Die landespolitische Debatte war ebenso rege wie umfangreich. Der Vorarlberger Landtag hat auf das VfGH-Erkenntnis und die darauffolgenden Diskussionen einstimmig mit einer Entschließung reagiert. Die Landesregierung solle sich mit direktdemokratischen Elementen im Bundesverfassungsrecht befassen, prüfen, wie die Art. 117 Abs. 8 und Art. 118 Abs. 5 B-VG geändert werden müssen, damit der Landesgesetzgeber für Volksabstimmungen im eigenen Wirkungsbereich ermächtigt ist, sowie dem National- und Bundesrat eine Regierungsvorlage zuleiten. Auf diese einstimmig gefasste Entschließung folgte von Seiten der ÖVP der Appell, die Ergebnisse des Länder-Dialogs von Ministerin a. D. Karoline Edtstadler abzuwarten. In der Sitzung des Rechtsausschusses am 21. Jänner 2022 wurde das Anliegen des Netzwerks „Volksabstimmen über Volksabstimmen“ behandelt. Eine der anwesenden Auskunftspersonen hat drauf hingewiesen, dass der damalige Vorsitz Vorarlbergs bei der Landeshauptleutekonferenz genutzt werden könnte, um einen entsprechenden thematischen Arbeitsschwerpunkt festzulegen. Während dieser Vorschlag von Seiten der SPÖ, NEOS und FPÖ begrüßt und in weiterer Folge in einen fraktionsübergreifenden Antrag gegossen wurde, entgegnete der damalige Klubobmann der VP, dass der Vorsitz der Landeshauptleutekonferenz mehrere Monate im Voraus vorbereitet und geplant werde.

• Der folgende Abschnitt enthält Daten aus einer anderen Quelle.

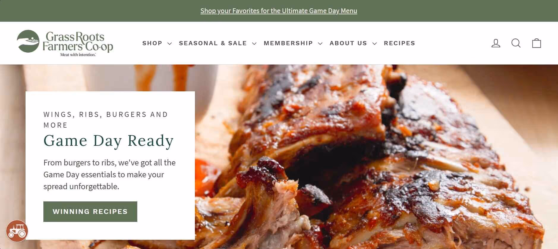Click the Meat with intention tagline

78,55
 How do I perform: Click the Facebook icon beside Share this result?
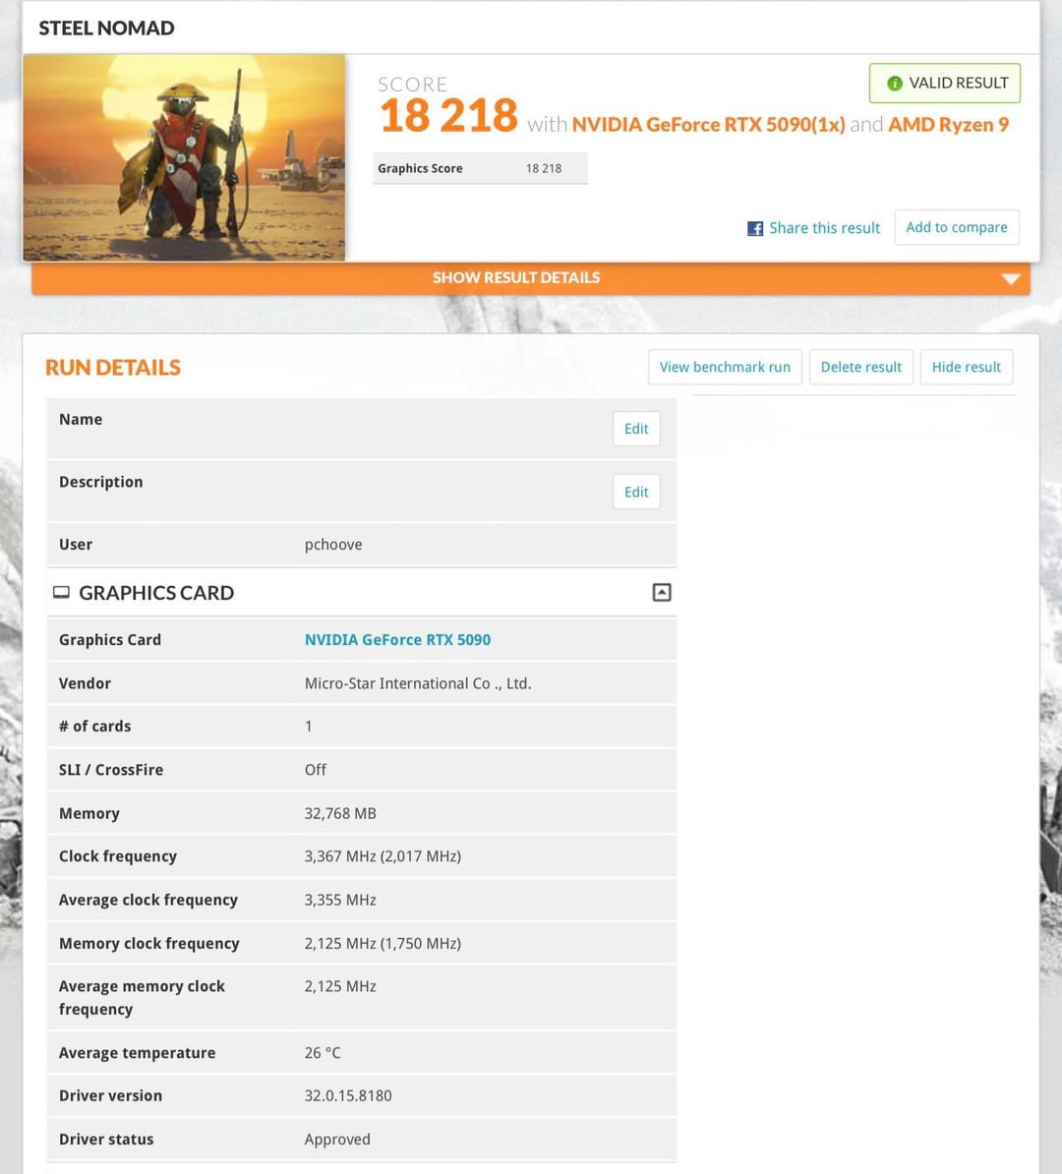pyautogui.click(x=755, y=228)
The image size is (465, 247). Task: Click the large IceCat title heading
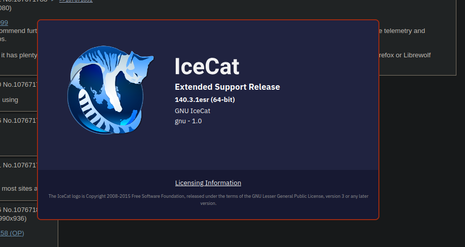(x=207, y=66)
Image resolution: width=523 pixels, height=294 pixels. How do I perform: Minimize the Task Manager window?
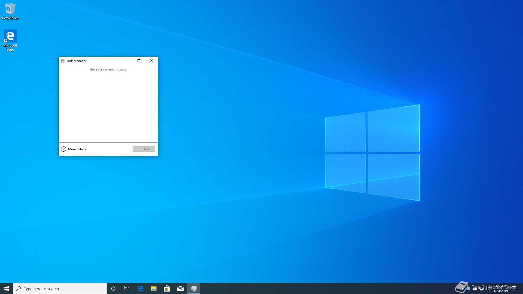[x=127, y=61]
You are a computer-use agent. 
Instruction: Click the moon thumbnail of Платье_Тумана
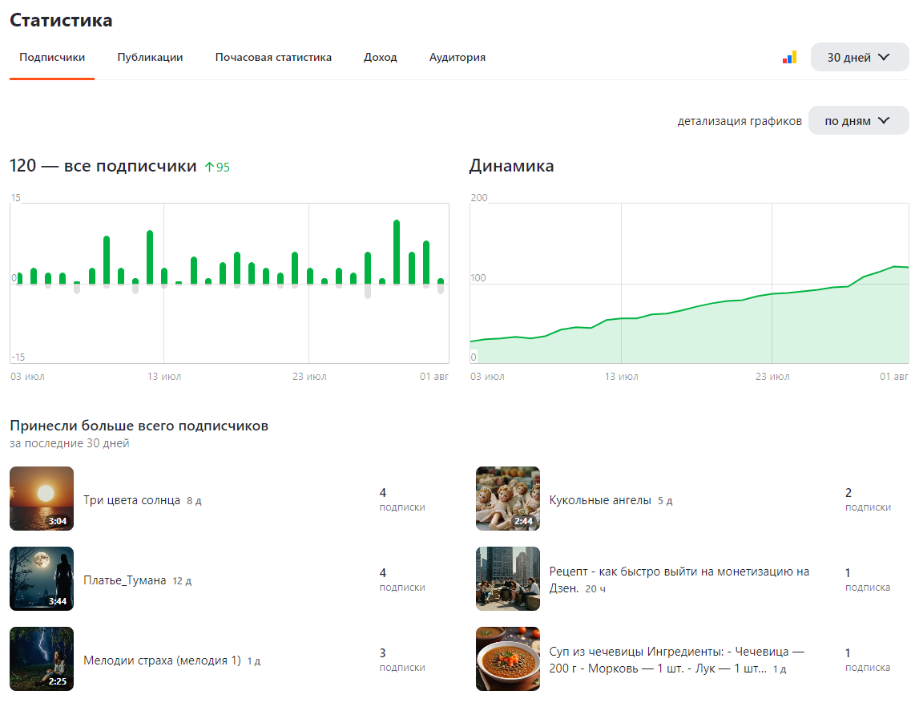pos(41,578)
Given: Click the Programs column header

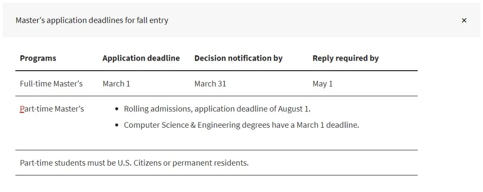Looking at the screenshot, I should click(x=38, y=58).
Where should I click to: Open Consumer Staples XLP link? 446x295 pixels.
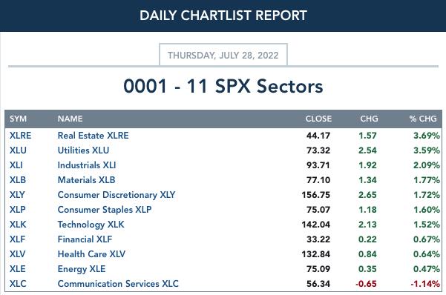point(105,210)
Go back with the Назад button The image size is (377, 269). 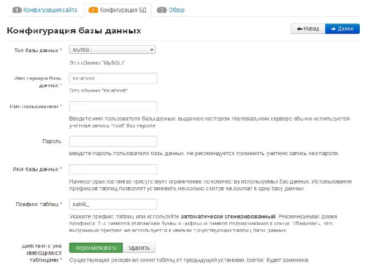[308, 29]
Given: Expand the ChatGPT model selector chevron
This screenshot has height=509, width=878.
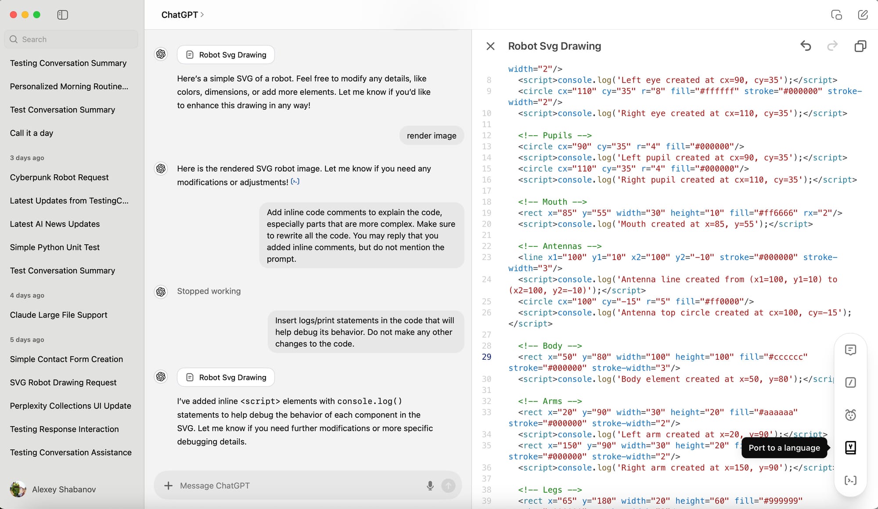Looking at the screenshot, I should [202, 14].
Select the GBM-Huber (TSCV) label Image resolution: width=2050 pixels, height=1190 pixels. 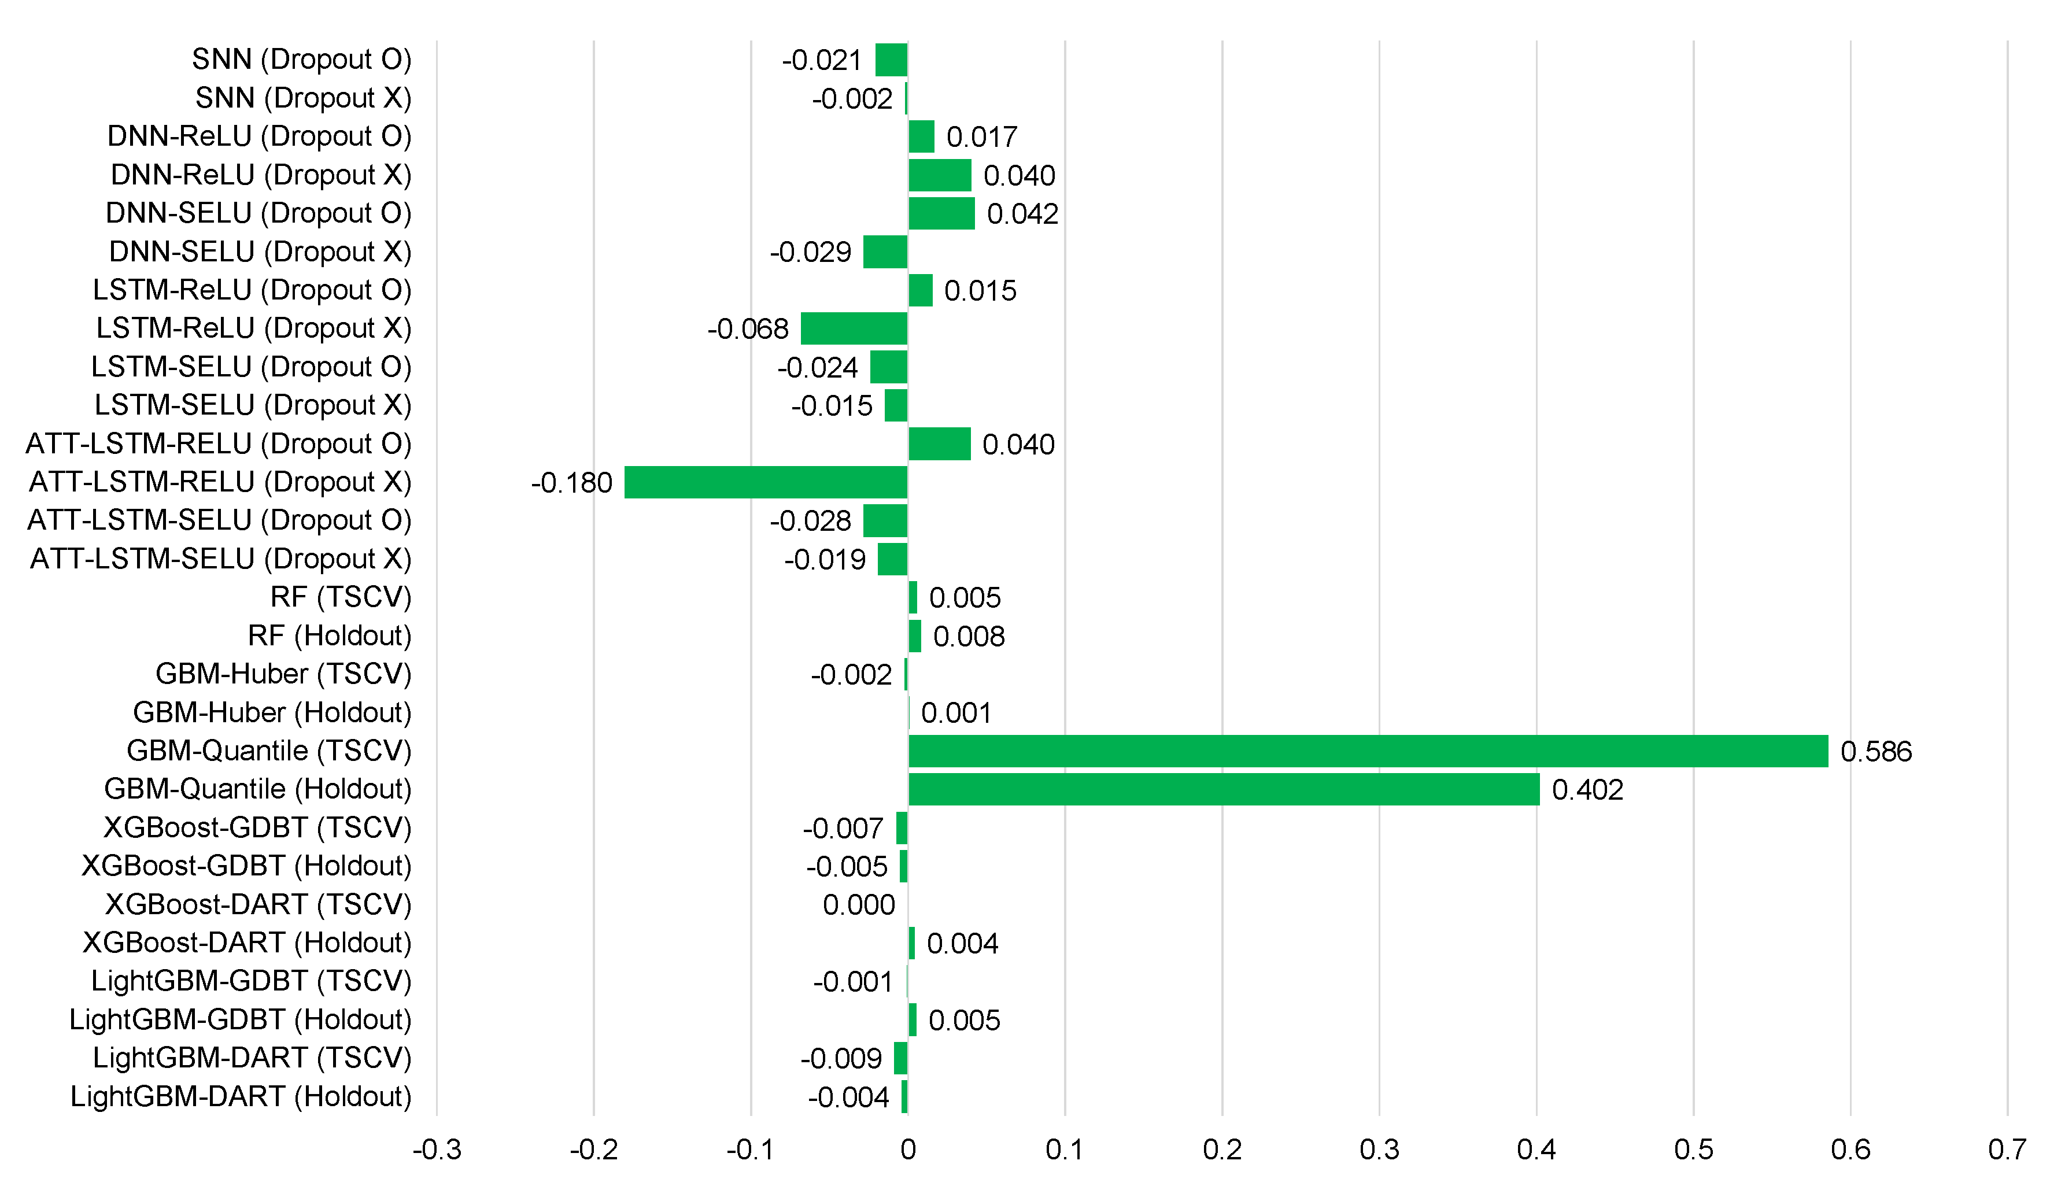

Das Land Vorarlberg übernimmt ab Juli 2026 wieder den Vorsitz der Landeshauptleutekonferenz. Nun ist es an der Zeit, das direktdemokratische Anliegen über eine Volksabstimmung über das bürgerliche Volksabstimmungsrecht rechtzeitig auf die Tagesordnung zu bringen, um der erforderlichen Vorbereitungszeit Genüge zu tun.